La pandémie est toujours une réalité; ce virus inconnu il y a quatre mois est encore inconnu aujourd'hui quant à ses conséquences sur la santé à long terme, à sa contagiosité, à sa létalité, à l'immunité qu'il peut conférer ou non. Les scientifiques et les médecins ont beaucoup appris sur cette maladie, mais la lutte est encore incertaine. Quels médicaments, quels vaccins, quelles stratégies développer pour le futur ? Ce que nous savons de Genève, en revanche, particulièrement touché, c'est que le système de santé n'a pas été débordé au pic de la crise sanitaire et que notre canton est donc riche en infrastructures et en personnel pour soigner notre population.

Hier soir à 21h, comme beaucoup de Genevoises et de Genevois, j'ai encore applaudi: j'ai applaudi les soignantes et les soignants de tout ordre, bien sûr, en me rappelant qu'il s'agit majoritairement de soignantes, mais aussi les caissières, les employés des services de voirie, le personnel de police, toutes ces personnes engagées, toujours présentes dans la crise et l'urgence. Elles ont assuré des services essentiels; elles ont eu peur, aussi, et certaines ont été touchées dans leur santé. J'ai applaudi les membres du corps enseignant qui ont gardé tant bien que mal le lien avec leurs élèves, j'ai applaudi les paysans qui ont su faire face et poursuivre leur labeur grâce auquel nous pourrons nous nourrir cet été et à l'automne. Oui, comme tous les soirs, je vous ai applaudis, vous toutes et tous, Genevoises et Genevois, qui avez été solidaires, qui avez observé une discipline garantissant que la santé de tous passe par chacune et chacun. Vous n'avez cédé ni au découragement ni à l'abattement et vous vous êtes montrés patients.

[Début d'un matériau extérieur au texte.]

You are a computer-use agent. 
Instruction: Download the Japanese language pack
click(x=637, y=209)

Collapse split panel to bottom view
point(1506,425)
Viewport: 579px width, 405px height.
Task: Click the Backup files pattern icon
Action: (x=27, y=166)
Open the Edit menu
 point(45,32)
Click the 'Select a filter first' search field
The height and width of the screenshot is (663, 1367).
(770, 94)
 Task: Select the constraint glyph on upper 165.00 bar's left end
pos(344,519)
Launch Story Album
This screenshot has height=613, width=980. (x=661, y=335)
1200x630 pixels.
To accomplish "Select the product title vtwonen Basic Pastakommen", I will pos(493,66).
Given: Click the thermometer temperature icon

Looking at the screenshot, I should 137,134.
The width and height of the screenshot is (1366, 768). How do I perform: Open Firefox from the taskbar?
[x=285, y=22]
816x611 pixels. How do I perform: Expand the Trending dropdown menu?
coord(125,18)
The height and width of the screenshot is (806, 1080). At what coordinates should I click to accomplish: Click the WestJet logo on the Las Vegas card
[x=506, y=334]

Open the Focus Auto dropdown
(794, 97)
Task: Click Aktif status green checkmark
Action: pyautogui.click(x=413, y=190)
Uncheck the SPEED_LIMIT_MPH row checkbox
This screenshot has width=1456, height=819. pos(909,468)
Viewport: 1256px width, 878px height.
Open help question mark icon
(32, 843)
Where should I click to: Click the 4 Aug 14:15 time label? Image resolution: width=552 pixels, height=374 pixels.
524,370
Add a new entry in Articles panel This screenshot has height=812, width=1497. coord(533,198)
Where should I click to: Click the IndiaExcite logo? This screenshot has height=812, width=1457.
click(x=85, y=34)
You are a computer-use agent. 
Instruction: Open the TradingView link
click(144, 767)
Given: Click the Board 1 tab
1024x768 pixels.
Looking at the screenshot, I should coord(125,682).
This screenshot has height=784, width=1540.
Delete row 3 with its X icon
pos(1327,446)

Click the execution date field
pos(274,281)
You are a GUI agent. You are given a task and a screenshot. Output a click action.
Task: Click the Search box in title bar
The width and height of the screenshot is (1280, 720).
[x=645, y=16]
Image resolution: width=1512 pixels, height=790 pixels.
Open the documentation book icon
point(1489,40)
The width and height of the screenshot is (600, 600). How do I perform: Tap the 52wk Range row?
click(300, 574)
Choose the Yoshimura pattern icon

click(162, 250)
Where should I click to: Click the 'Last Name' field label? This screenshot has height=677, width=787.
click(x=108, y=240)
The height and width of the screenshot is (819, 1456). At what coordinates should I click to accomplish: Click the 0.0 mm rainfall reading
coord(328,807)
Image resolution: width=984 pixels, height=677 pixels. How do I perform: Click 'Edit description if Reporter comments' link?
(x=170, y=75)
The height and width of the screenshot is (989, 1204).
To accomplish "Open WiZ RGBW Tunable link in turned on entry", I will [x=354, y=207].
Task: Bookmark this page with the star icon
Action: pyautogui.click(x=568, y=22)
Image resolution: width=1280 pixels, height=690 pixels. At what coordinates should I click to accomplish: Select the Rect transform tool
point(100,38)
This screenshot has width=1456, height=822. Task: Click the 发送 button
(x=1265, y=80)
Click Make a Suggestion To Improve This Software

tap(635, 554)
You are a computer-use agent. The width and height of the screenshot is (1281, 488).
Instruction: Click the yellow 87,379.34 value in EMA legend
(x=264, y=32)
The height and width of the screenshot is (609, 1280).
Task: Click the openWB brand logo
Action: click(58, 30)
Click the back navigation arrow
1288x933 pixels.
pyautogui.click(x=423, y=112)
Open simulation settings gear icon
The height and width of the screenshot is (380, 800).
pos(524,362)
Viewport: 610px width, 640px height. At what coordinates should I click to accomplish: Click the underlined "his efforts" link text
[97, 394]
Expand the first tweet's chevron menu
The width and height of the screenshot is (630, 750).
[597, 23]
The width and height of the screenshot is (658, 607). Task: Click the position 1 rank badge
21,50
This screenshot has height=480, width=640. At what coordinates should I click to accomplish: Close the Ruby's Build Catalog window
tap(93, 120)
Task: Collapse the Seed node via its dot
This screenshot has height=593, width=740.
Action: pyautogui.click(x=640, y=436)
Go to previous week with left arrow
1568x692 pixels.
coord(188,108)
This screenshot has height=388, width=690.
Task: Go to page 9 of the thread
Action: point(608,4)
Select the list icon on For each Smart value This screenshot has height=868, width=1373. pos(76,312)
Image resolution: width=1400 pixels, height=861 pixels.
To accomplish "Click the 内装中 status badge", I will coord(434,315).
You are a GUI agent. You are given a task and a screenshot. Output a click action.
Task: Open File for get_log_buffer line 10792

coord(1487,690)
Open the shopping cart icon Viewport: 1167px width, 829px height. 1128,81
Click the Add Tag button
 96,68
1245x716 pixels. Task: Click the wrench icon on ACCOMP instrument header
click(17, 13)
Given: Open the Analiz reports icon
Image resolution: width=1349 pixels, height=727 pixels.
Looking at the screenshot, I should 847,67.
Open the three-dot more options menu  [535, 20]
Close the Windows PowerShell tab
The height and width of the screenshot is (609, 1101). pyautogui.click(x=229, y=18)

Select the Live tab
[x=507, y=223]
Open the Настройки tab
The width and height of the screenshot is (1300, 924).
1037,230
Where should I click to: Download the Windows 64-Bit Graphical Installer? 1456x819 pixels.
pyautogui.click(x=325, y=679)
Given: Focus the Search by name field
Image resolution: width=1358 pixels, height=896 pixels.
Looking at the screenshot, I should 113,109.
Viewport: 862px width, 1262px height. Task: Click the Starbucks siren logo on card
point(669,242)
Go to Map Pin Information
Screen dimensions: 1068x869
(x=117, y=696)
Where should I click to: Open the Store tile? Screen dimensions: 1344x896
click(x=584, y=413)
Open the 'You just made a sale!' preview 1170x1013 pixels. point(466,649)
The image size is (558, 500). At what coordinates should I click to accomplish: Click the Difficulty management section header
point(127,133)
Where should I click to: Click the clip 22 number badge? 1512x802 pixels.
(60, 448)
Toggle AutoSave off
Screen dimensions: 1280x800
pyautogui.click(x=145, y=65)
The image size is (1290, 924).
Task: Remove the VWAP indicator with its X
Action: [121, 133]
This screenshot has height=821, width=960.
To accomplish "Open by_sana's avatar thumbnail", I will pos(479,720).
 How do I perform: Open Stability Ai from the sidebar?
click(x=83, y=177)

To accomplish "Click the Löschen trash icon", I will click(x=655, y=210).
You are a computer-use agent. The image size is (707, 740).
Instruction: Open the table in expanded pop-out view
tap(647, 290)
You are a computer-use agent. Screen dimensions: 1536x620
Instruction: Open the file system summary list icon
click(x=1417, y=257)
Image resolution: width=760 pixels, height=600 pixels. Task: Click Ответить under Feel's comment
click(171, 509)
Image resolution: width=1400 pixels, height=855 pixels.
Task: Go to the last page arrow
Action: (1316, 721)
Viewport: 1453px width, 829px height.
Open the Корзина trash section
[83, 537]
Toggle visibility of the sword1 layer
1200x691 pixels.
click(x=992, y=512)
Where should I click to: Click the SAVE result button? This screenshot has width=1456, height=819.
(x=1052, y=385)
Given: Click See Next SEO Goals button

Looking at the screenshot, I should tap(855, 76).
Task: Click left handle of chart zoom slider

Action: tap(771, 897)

Ce soir, le message du président élu est donc un message optimiste. La pandémie n'est pas terminée, mais le pire est derrière nous. Nous avons réussi le plus dur, alors continuons jusqu'à la disparition de cette maladie, car nous avons collectivement résisté. En tant que parlement, il faut maintenant que nous accompagnions la sortie de crise en votant des dispositions propres à panser les plaies sociétales urgentes, nombreuses, en soutenant les plus faibles et les plus fragiles, car comme notre Constitution fédérale nous le rappelle, la force de la communauté se mesure au bien-être du plus faible de ses membres.

Ce premier moment passé, nous devons également réfléchir collectivement à ce qui nous est arrivé pour que la prochaine fois, lors de la prochaine crise, notre société soit plus résistante et plus résiliente. En effet, la prochaine fois est déjà là: la crise climatique que nous subissions et subissons encore, elle, ne disparaîtra pas avec le virus. Peut-être en est-elle même à l'origine ! La crise climatique porte en elle d'autres menaces, plus durables, auxquelles nous devons faire face pour le bien-être et la santé de notre population et des générations futures. Voilà donc les enjeux qui nous occuperont cette année, Mesdames et Messieurs les députés; je sais que vous serez assidus au travail pour trouver les meilleures solutions lors des débats sereins à venir, et je vous en remercie. Vive la République ! Vive Genève ! Vive la Suisse ! (Applaudissements.)